Archivio fotografico


Allievi del laboratorio Zirotti imparano ad intrecciare cesti di vimini ed impagliare sedie, in una fotografia dei primi decenni del ventesimo secolo.

L’archivio fotografico dell’Istituto si compone di oltre 2000 fotografie realizzate tra la fine dell’Ottocento e i giorni nostri. Si tratta di un patrimonio composito ed eterogeneo, ma di inestimabile valore sotto il profilo storico e documentaristico.

Tra il materiale conservato uno dei nuclei più significativi è costituito dalle fotografie che documentano la vita e la storia dell’Istituto. Le immagini ritraggono gli alunni durante lo svolgimento delle attività scolastiche, durante le lezioni di musica o nei laboratori dedicati ai lavori artigianali, le visite compiute dalle autorità politiche e religiose all’ente, oltre a significative immagini della sede di via Vivaio, che ne documentano ampliamenti e ristrutturazioni avvenute nel corso degli anni.

Un consistente nucleo di immagini è costituito dalle fotografie donate dai benefattori insieme ai lasciti testamentari. Sono per la maggior parte ritratti fotografici degli stessi benefattori, consegnati all’Istituto per la realizzazione del ritratto gratulatorio, ma vi sono anche fotografie di famiglia e di viaggio. Tra le fotografie più antiche si segnala la presenza di alcune stampe all’albumina nel tipico formato cartes de visite appartenute alla famiglia del fondatore Michele Barozzi.

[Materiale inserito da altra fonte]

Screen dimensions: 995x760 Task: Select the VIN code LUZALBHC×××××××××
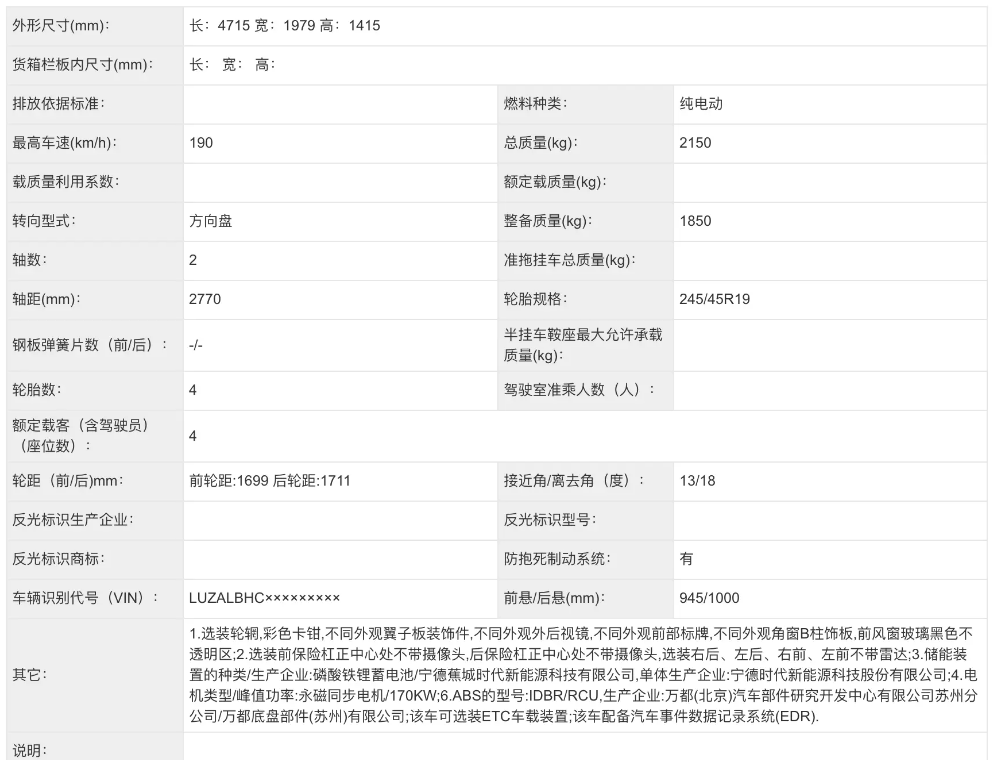264,598
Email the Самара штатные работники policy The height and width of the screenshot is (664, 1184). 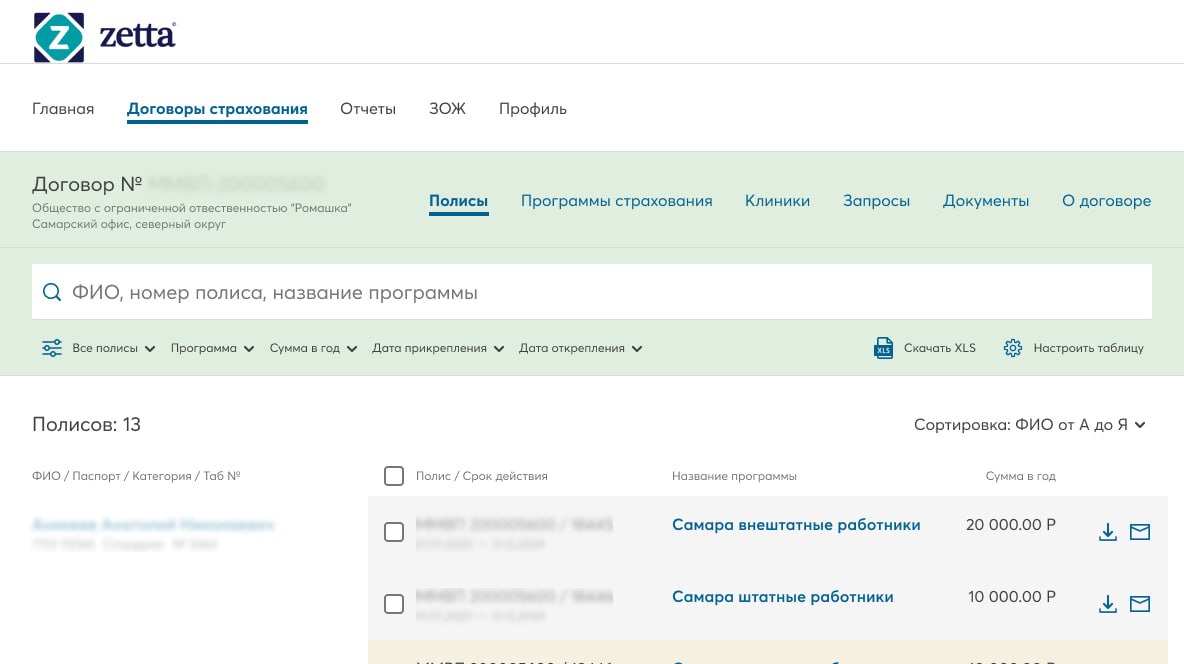(1140, 604)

Infine l’archivio conserva un cospicuo numero di fotografie realizzate nel corso delle diverse campagne fotografiche volte a documentare il patrimonio artistico dell’Istituto, dalla quadreria, alle opere d’arte diverse, alla sede di via Vivaio, ad alcuni monumenti sepolcrali presso il Cimitero Monumentale di Milano.

Il patrimonio fotografico è stato recentemente oggetto di un lavoro di riordino, inventariazione e catalogazione che ha reso fruibile il materiale, collocato in appositi contenitori di conservazione. Il nucleo di fotografie più antiche di cui è stata realizzata la catalogazione secondo il tracciato catalografico della Scheda F è inoltre visionabile su una postazione informatica messa a disposizione nella sala dell’archivio.

Non essendo presente un ordinamento originario a cui attenersi il materiale è stato organizzato per nuclei tematici, seguendo l’articolazione del titolario di classificazione dell’archivio cartaceo e in modo da rendere i due archivi comunicanti e omogenei.